Your answer should be every line from the records that contains "cell".

━━ Task data

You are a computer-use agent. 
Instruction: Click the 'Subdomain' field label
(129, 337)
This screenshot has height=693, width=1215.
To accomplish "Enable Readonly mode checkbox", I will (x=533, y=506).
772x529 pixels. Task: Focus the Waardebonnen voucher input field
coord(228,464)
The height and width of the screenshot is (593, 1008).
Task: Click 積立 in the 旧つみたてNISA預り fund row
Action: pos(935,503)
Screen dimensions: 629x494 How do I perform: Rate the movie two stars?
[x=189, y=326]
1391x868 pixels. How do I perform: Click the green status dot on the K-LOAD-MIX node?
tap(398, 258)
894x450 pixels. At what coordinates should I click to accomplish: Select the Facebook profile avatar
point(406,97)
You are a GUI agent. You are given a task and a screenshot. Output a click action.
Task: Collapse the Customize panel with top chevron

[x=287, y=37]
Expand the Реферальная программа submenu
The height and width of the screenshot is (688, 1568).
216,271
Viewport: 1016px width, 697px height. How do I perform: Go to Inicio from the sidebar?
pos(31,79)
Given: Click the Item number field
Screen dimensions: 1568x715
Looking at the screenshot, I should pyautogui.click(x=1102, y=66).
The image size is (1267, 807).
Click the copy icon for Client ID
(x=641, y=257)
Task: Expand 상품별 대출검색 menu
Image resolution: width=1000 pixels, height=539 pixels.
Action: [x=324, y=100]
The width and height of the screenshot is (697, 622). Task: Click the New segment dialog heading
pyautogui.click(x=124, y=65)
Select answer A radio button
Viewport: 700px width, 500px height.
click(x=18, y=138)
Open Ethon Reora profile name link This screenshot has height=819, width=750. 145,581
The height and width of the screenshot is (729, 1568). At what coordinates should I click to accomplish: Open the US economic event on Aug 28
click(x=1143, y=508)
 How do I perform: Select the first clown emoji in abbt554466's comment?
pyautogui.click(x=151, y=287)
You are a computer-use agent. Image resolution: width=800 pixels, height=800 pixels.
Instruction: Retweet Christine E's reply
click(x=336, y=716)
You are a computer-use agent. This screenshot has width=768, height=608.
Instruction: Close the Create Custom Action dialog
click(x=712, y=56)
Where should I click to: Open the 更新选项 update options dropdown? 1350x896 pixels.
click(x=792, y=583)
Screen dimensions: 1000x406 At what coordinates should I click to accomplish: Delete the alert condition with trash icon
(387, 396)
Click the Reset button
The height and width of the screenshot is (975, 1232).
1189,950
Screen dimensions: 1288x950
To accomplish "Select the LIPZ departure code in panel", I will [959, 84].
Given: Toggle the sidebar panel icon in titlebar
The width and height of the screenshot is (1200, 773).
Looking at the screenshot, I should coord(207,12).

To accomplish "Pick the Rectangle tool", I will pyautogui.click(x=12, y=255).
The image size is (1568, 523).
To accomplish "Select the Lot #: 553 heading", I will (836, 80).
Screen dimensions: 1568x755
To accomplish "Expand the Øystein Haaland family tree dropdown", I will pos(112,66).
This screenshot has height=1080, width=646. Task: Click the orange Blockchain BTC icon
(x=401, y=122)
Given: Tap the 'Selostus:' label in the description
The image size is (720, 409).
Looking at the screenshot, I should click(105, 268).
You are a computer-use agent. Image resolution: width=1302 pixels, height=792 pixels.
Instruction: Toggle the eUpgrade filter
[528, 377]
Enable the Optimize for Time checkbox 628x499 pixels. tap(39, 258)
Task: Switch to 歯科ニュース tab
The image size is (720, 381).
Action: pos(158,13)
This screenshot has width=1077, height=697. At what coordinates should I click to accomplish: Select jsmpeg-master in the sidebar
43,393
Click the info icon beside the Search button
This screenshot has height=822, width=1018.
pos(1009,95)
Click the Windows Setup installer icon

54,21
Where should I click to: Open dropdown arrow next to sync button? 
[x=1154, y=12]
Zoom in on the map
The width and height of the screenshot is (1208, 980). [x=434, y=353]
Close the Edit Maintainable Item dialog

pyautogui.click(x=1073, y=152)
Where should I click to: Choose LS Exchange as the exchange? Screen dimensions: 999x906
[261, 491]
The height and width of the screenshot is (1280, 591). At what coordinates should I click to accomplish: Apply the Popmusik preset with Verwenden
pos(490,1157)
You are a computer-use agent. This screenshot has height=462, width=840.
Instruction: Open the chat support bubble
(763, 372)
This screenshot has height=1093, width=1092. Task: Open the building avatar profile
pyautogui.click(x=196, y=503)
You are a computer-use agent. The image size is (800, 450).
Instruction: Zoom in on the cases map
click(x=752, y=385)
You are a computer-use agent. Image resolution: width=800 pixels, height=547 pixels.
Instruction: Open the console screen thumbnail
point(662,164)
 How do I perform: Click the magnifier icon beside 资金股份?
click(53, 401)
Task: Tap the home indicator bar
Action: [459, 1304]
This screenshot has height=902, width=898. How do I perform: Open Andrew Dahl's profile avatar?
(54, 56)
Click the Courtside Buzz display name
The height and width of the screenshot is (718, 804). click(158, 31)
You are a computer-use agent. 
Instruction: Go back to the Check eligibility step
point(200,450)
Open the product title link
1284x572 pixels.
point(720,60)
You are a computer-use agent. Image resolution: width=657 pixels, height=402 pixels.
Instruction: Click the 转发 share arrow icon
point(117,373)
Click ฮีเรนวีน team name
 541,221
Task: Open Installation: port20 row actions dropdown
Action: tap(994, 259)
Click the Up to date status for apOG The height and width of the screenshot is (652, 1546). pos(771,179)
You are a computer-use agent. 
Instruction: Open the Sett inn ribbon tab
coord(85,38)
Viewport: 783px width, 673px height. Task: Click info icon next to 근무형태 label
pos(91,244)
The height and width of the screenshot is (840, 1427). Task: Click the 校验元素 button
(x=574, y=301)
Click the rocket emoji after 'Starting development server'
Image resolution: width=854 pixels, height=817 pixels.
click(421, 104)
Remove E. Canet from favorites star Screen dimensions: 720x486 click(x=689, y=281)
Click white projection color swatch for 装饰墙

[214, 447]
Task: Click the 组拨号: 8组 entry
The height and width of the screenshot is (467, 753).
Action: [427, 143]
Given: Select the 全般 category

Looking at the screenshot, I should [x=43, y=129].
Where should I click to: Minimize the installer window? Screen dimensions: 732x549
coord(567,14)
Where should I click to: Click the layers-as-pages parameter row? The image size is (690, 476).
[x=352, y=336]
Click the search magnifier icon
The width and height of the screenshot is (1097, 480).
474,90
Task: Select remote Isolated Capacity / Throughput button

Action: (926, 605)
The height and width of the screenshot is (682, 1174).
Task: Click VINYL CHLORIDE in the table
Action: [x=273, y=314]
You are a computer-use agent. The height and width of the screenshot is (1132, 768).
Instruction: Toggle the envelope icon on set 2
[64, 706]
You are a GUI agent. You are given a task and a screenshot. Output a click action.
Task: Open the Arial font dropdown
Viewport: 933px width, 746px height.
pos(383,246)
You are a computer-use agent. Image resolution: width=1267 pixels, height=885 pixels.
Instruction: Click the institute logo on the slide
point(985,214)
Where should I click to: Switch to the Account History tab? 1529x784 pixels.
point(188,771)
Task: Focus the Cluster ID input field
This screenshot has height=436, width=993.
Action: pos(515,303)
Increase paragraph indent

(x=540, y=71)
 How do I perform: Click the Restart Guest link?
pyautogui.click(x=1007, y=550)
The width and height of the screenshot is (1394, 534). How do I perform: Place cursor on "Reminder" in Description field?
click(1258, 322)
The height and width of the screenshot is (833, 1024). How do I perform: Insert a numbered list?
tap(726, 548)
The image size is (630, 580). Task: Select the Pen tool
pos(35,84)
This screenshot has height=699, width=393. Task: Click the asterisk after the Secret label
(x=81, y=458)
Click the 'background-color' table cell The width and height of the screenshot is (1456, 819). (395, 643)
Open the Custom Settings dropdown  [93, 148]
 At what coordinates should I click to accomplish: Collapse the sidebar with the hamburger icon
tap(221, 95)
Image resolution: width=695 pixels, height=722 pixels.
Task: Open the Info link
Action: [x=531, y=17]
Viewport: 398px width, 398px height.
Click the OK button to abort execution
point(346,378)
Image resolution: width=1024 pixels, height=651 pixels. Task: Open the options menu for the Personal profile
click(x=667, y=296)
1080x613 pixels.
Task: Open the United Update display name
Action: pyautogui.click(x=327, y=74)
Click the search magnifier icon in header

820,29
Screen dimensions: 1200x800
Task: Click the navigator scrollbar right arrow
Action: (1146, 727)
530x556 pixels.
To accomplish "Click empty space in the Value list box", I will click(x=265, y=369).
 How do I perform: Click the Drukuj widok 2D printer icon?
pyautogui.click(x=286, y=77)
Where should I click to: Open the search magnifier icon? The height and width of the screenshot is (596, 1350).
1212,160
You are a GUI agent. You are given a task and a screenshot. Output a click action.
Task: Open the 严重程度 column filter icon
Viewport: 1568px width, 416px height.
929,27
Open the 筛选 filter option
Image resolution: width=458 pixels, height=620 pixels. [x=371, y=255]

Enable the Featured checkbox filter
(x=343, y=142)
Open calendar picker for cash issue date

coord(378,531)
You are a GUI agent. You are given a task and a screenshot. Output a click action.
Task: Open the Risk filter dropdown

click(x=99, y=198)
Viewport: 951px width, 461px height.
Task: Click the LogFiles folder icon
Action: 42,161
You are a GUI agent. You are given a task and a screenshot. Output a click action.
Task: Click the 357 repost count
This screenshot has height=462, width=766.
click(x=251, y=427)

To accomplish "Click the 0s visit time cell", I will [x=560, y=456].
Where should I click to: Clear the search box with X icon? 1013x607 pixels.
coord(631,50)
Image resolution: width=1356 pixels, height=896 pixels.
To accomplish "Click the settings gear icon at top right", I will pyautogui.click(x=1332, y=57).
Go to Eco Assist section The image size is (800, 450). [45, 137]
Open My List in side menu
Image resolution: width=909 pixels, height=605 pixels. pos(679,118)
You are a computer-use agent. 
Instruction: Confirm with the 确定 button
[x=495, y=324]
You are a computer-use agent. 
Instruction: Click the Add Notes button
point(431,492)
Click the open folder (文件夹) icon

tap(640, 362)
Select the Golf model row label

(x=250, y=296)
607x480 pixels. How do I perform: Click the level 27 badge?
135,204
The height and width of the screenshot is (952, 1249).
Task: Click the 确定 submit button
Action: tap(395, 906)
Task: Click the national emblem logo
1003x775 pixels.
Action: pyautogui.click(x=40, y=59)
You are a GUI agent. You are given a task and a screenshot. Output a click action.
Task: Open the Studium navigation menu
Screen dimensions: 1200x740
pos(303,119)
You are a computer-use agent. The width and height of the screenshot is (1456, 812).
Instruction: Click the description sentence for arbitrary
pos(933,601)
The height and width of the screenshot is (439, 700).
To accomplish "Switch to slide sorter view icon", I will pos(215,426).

━━━━

_Output_
Click the 'background-color' table cell The width and height of the screenshot is (1456, 819). (395, 643)
To accomplish "Click the 0s visit time cell", I will [x=560, y=456].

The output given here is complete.